═══ Fragment strony ═══

Protest kibiców w czasie dzisiejszego meczu
Podczas czwartkowego ćwierćfinałowego starcia Liverpoolu z Atalantą na Anfield w ramach protestu przeciwko rosnącym cenom biletów, na trybunach nie pojawią się żadne flagi.
Liverpool ogłosił w zeszłym tygodniu dwuprocentową podwyżkę cen karnetów sezonowych i biletów członkowskich na sezon 2024-25, co wywołało gniewną reakcję grup kibiców, a grupa Spirit of Shankly oskarżyła Liverpool o brak zaangażowania w „znaczące konsultacje” i ostrzegła, że lojalni fani „powoli są eliminowani z regularnej frekwencji”.
Spion Kop 1906, która organizuje banery i flagi na the Kop, zdecydowała się podjąć działania, aby zwrócić uwagę właścicielom klubu.
- Jesteśmy rozczarowani decyzją klubu dotyczącą cen biletów w sezonie 2024-25 - czytamy w oświadczeniu grupy.
- W odpowiedzi nie będzie żadnych flag na the Kop podczas czwartkowego meczu. W przeciwieństwie do podejścia klubu, zostało to uzgodnione w porozumieniu z innymi grupami kibiców.
- Złożymy hołd 97 ofiarom flagami Hillsborough tylko podczas meczu ligowego w ten weekend (przeciwko Crystal Palace w niedzielę), jak zawsze, ponieważ jest to najbliższy mecz do 15 kwietnia.

═══ Zebrany materiał ═══

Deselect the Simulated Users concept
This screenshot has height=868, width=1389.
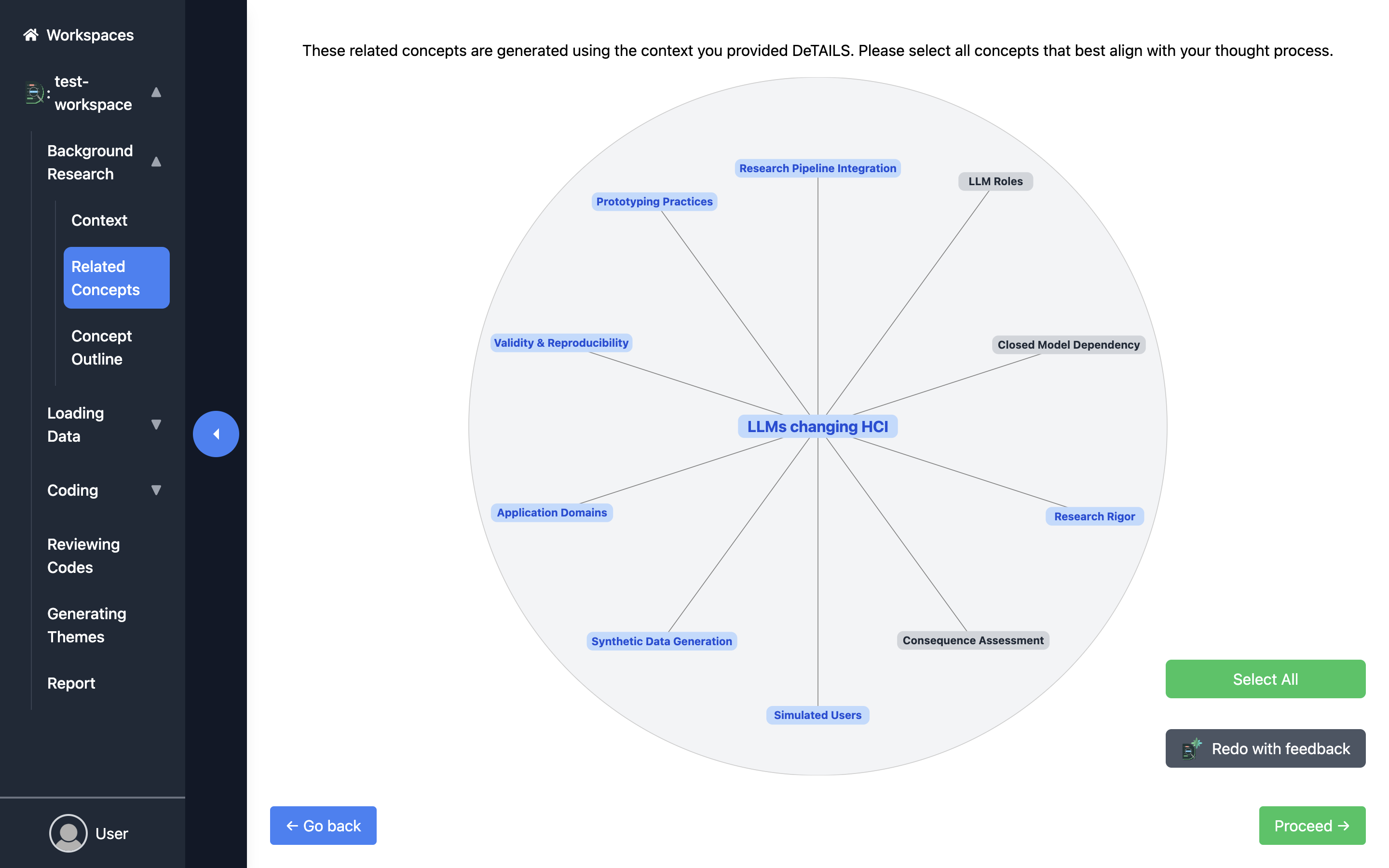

═══

**Zadanie pisemne 1:**
Streść fragment strony w dwóch zdaniach.
**Zadanie pisemne 2:**
Przepisz z fragmentu strony tekst, zaczynając od „Liverpool ogłosił w” i kończąc na „uwagę właścicielom klubu.”.
**Zadanie pisemne 3:**
Odpowiedz na podstawie fragmentu strony, oznaczając odpowiedzi tak samo jak pytania:
(a) O ile procent Liverpool podniósł ceny karnetów sezonowych i biletów członkowskich?
(b) Która grupa oskarżyła Liverpool o brak zaangażowania w „znaczące konsultacje”?
(c) Z kim Liverpool zagra mecz ligowy w niedzielę?

**Rozwiązanie 1:**
W proteście przeciwko dwuprocentowej podwyżce cen karnetów sezonowych i biletów członkowskich na sezon 2024-25 grupa Spion Kop 1906 zdecydowała, że podczas czwartkowego ćwierćfinału Liverpoolu z Atalantą na Anfield na the Kop nie będzie żadnych flag. Decyzję uzgodniono z innymi grupami kibiców, a flagami Hillsborough grupa uczci 97 ofiar tylko podczas niedzielnego meczu ligowego z Crystal Palace.

**Rozwiązanie 2:**
Liverpool ogłosił w zeszłym tygodniu dwuprocentową podwyżkę cen karnetów sezonowych i biletów członkowskich na sezon 2024-25, co wywołało gniewną reakcję grup kibiców, a grupa Spirit of Shankly oskarżyła Liverpool o brak zaangażowania w „znaczące konsultacje” i ostrzegła, że lojalni fani „powoli są eliminowani z regularnej frekwencji”.
Spion Kop 1906, która organizuje banery i flagi na the Kop, zdecydowała się podjąć działania, aby zwrócić uwagę właścicielom klubu.

**Rozwiązanie 3:**
(a) O dwa procent.
(b) Spirit of Shankly.
(c) Z Crystal Palace.